Thursday, October 28, 2010

10 Years!?

This past Sunday was my 30th birthday. 30! 30? I just can't wrap my brain around that number. I certainly don't feel like the college girl I am going to tell you about in this post, but I also certainly don't feel a day over 25. Matt tried so hard to make my birthday special. He knew I would not want a big hullaballoo, lots of people, or lots of attention. He also knew I wanted/needed sleep. He took the boys to get me breakfast, a latte, a card, and balloons. I didn't wake up until 9:00! Margot did her part just by sleeping. We then all got ready and actually made it to church (on time!) On the way, Matt said "I want to do something special for your birthday." My response was "Oh, don't worry about it, it doesn't even feel like my birthday!" I meant it to sound reassuring, like "I don't need anything else, I'm not sad about the way the day is going." He took it as though he wasn't doing enough to make the day special. I immediately pointed out all the nice things he had done the whole week. We went on two dates, ate great food, had the boys spend the night with my in-laws, and loved and stared at our new baby (talk about a great birthday present).

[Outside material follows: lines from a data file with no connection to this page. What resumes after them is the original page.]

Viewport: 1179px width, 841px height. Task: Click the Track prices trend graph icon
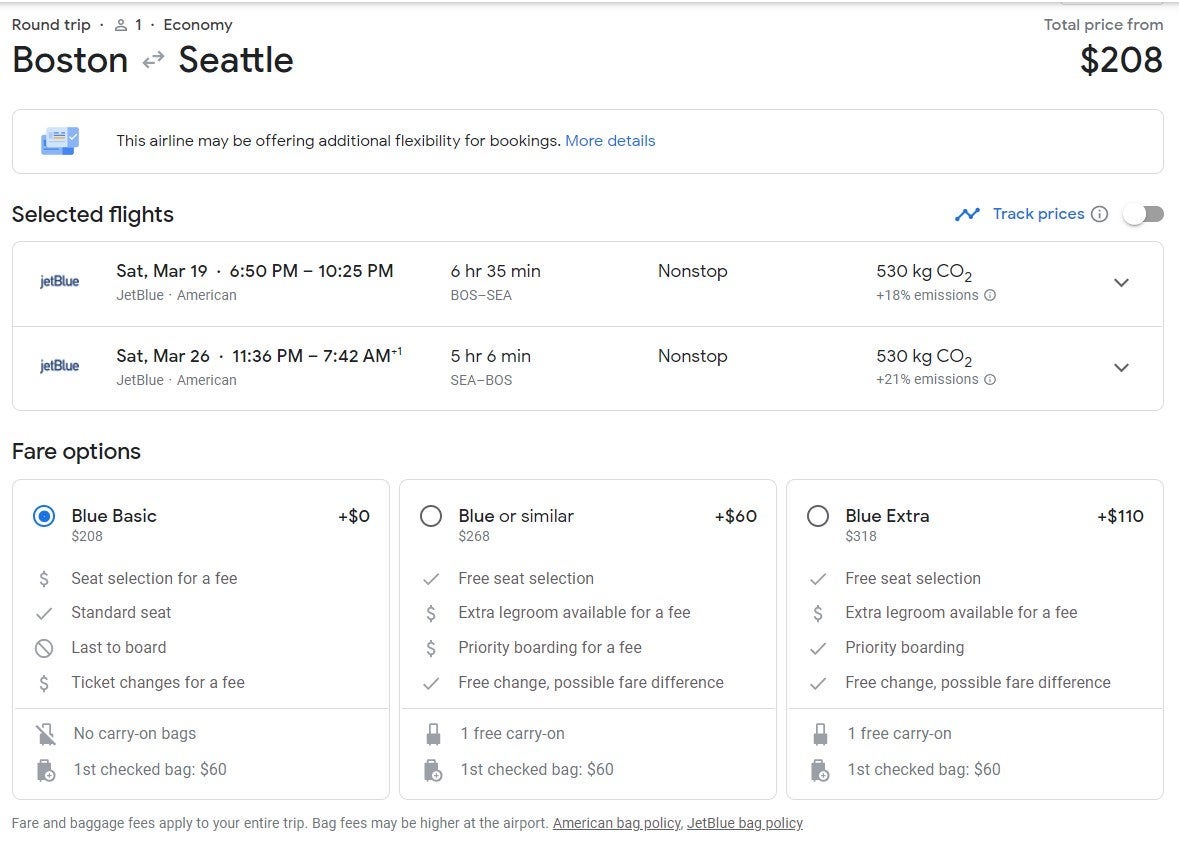click(x=967, y=214)
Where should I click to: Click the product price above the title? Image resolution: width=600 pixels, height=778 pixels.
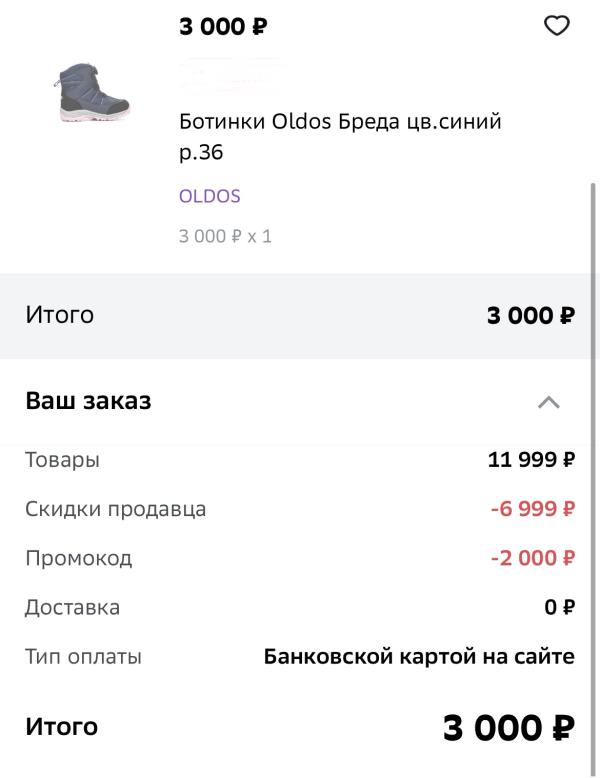click(x=223, y=27)
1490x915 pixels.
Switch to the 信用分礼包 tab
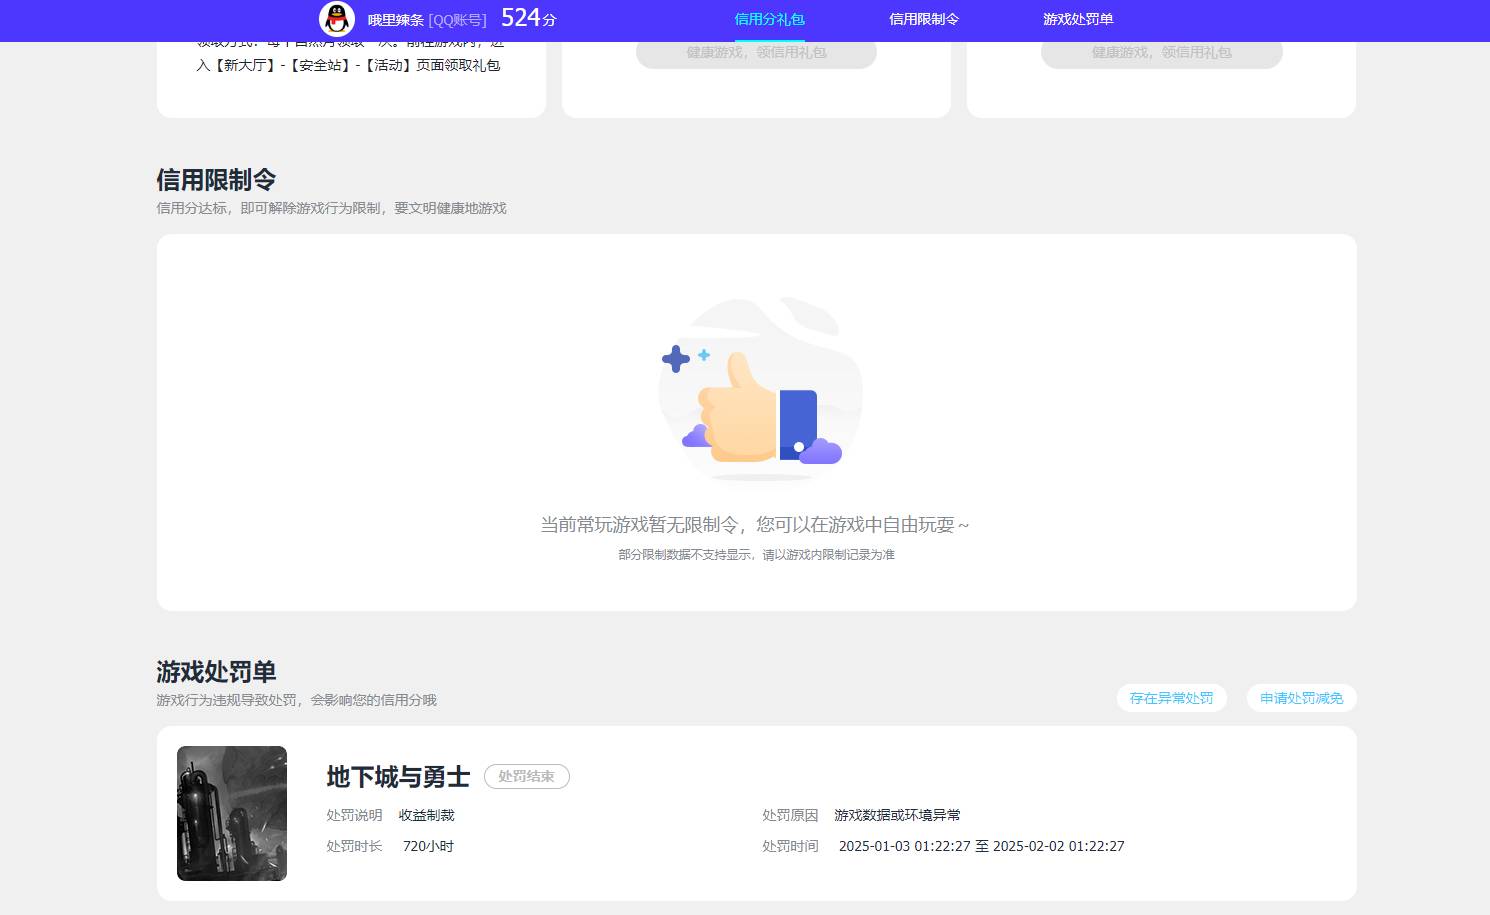(x=769, y=18)
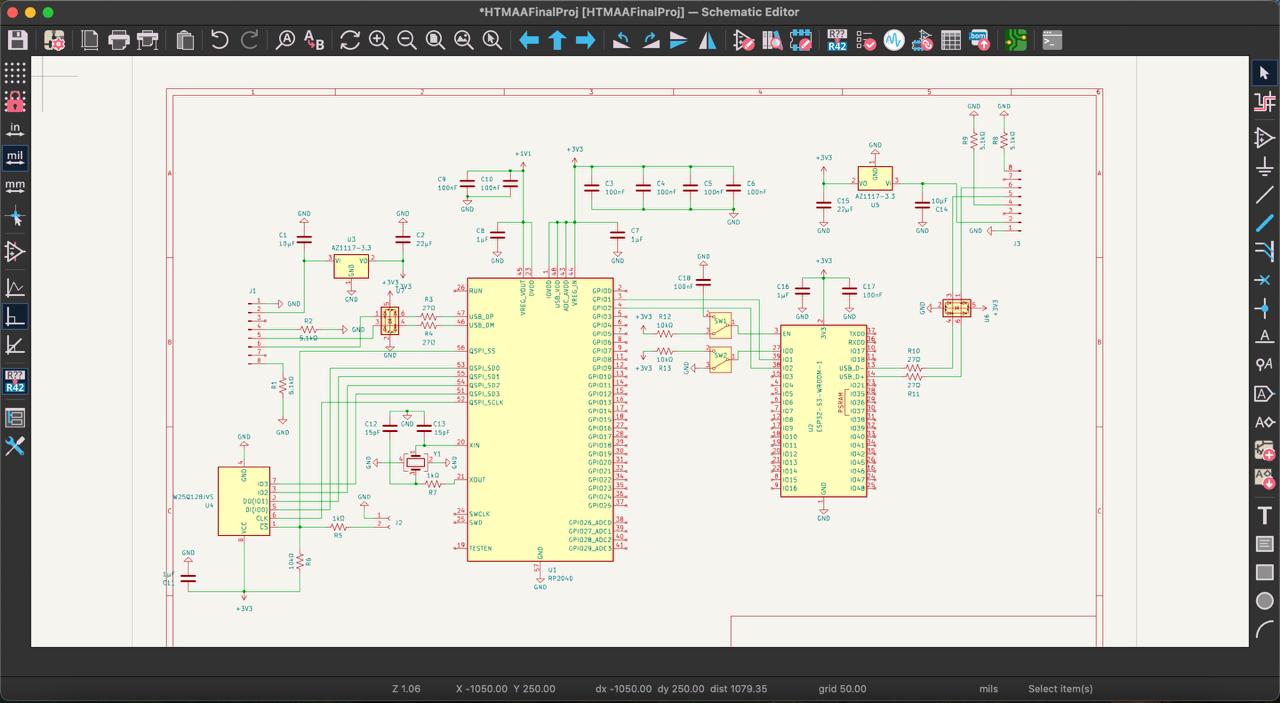Viewport: 1280px width, 703px height.
Task: Select the Add Power Symbol tool
Action: [x=1265, y=166]
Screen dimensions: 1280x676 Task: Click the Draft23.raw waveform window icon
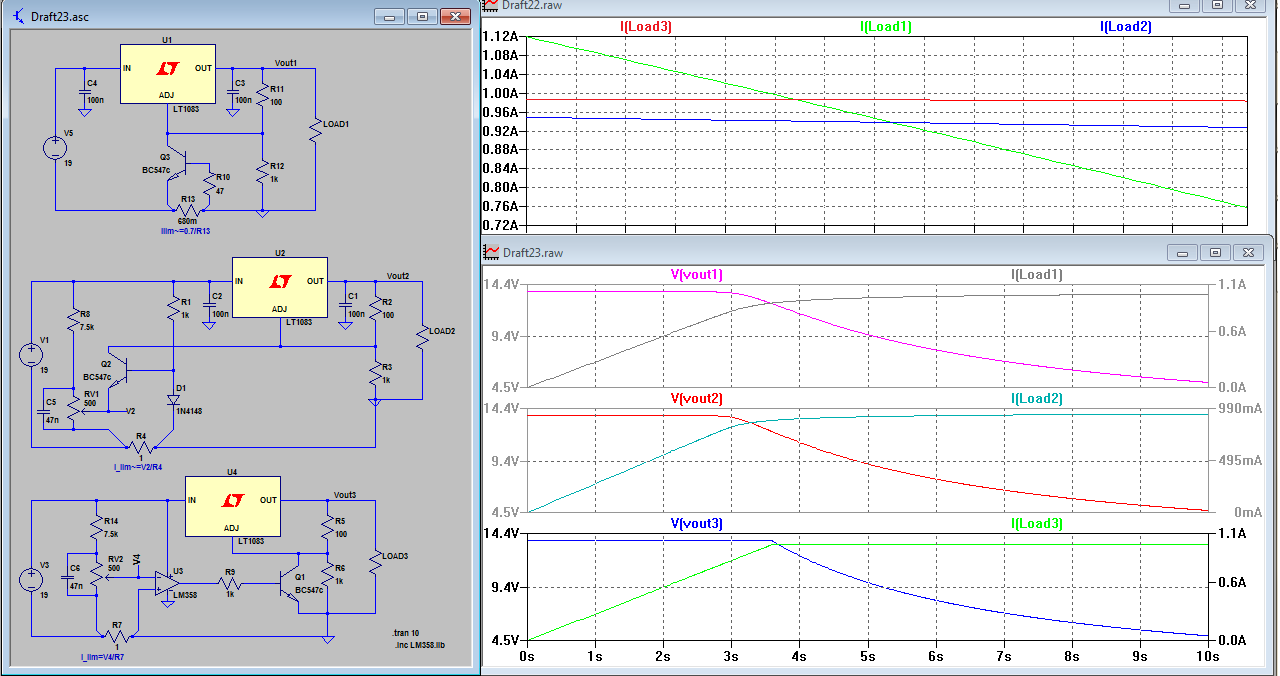pyautogui.click(x=492, y=252)
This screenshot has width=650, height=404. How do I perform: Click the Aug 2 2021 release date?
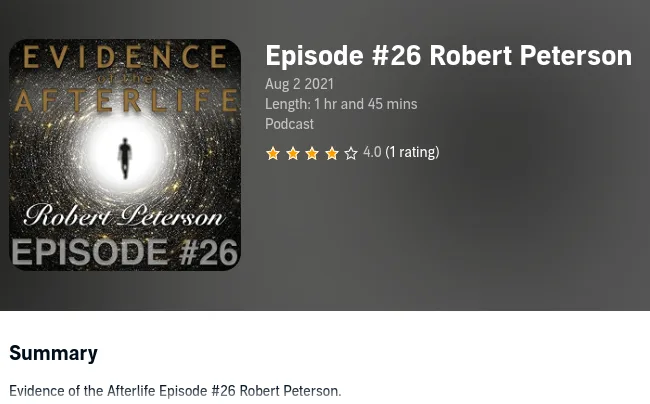coord(299,84)
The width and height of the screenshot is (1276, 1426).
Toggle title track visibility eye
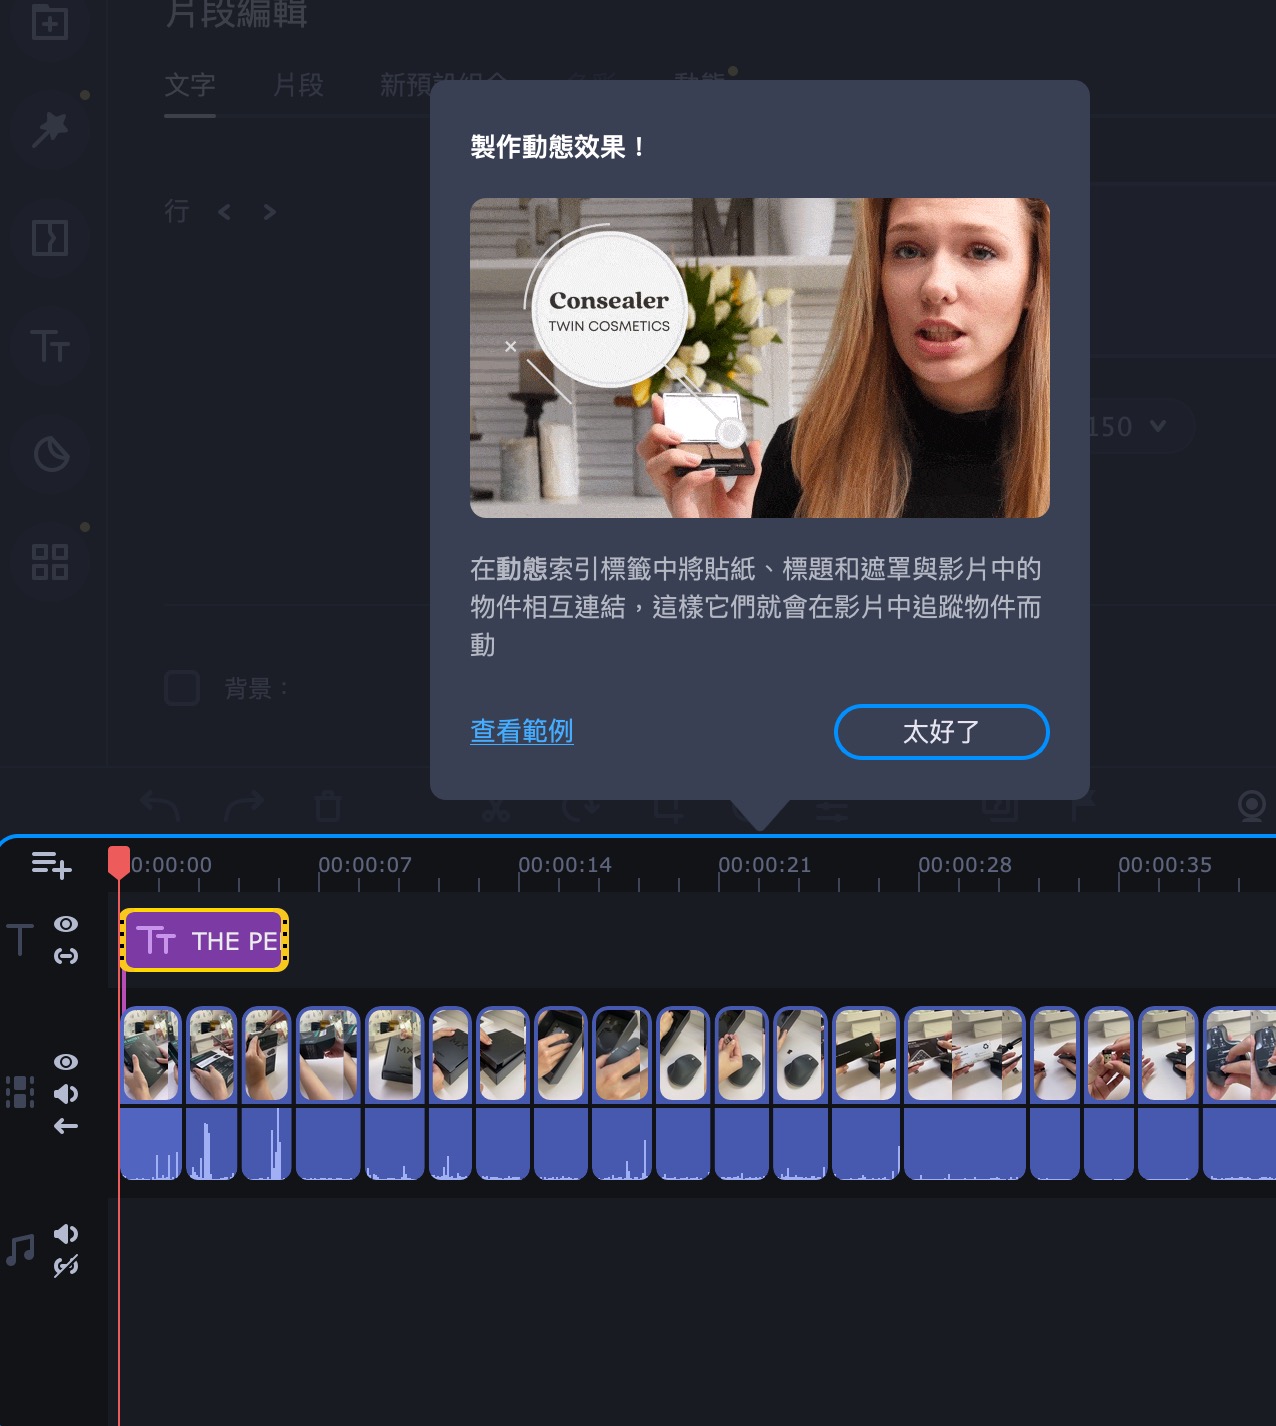pos(66,924)
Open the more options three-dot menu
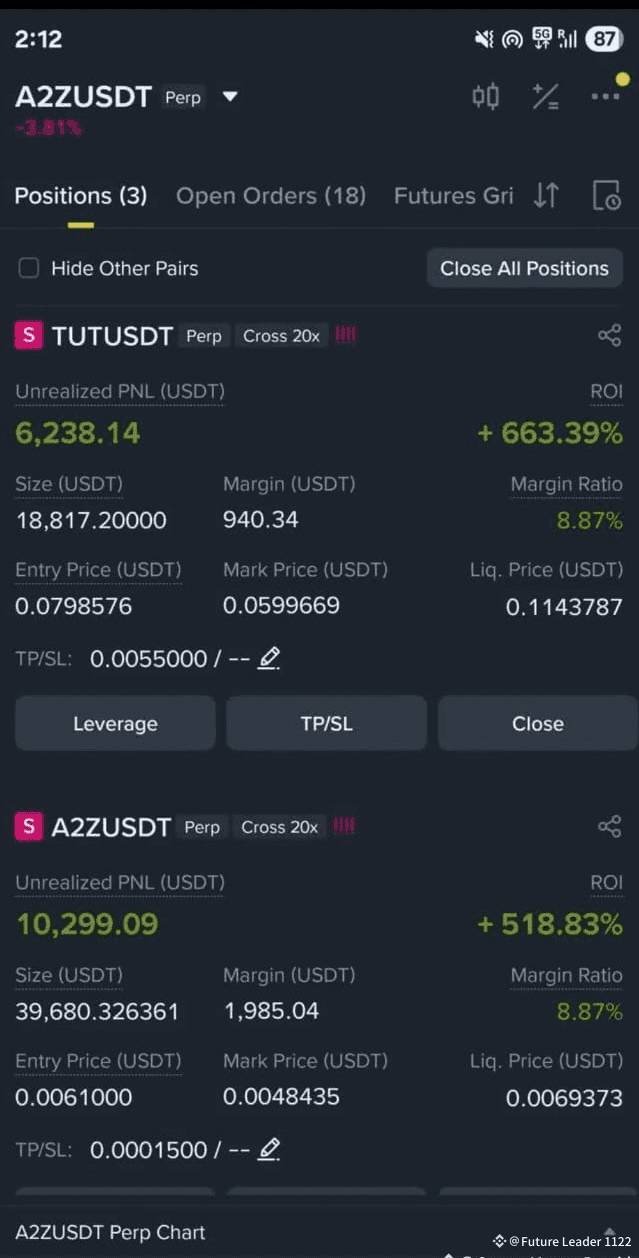This screenshot has height=1258, width=639. [x=607, y=96]
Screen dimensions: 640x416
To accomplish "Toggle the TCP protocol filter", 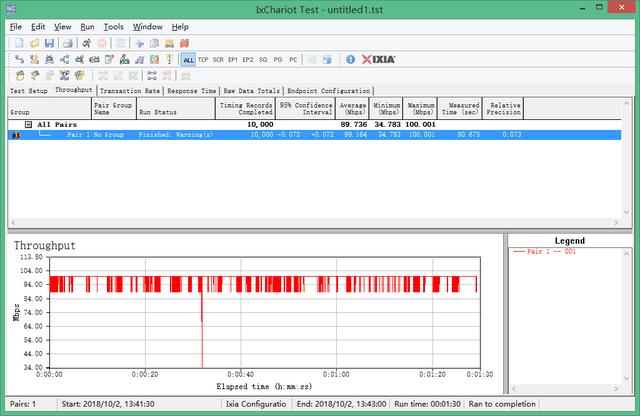I will click(x=203, y=60).
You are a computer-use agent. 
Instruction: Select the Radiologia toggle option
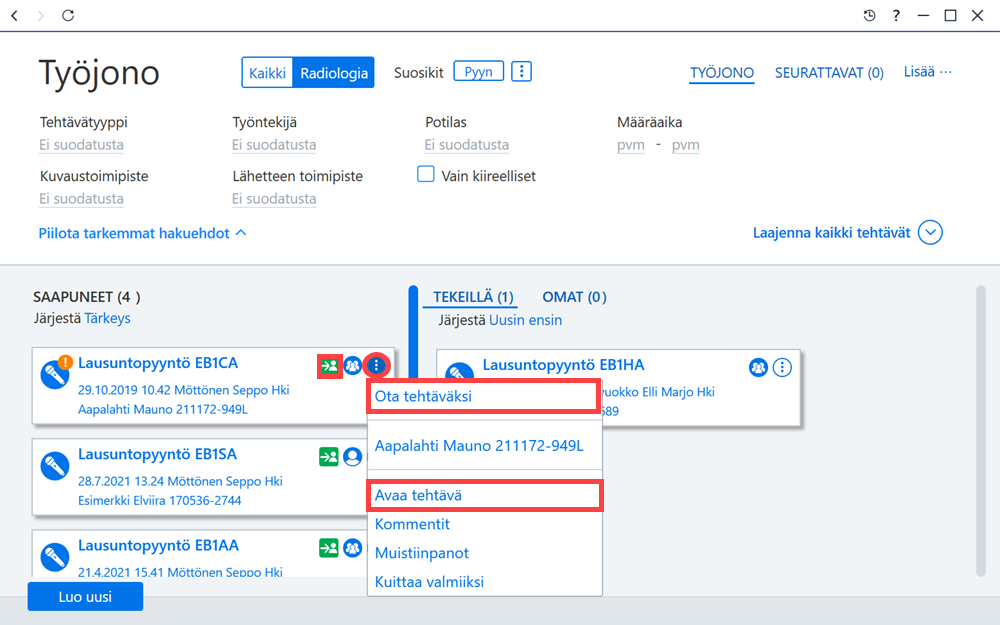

Most of all, he had been there to hug me when I felt like I wasn't going to make it, to step in and be super dad when I needed a bath, to come home on any break he had to give me a moments relief so that I could make it through the rest of the day. My husband is my hero! The most special thing about my birthday this year was remembering that it was our 10 year anniversary of our first date. I want to jot down some of the memories I have of the time-I know it will be something fun to show the kids one day.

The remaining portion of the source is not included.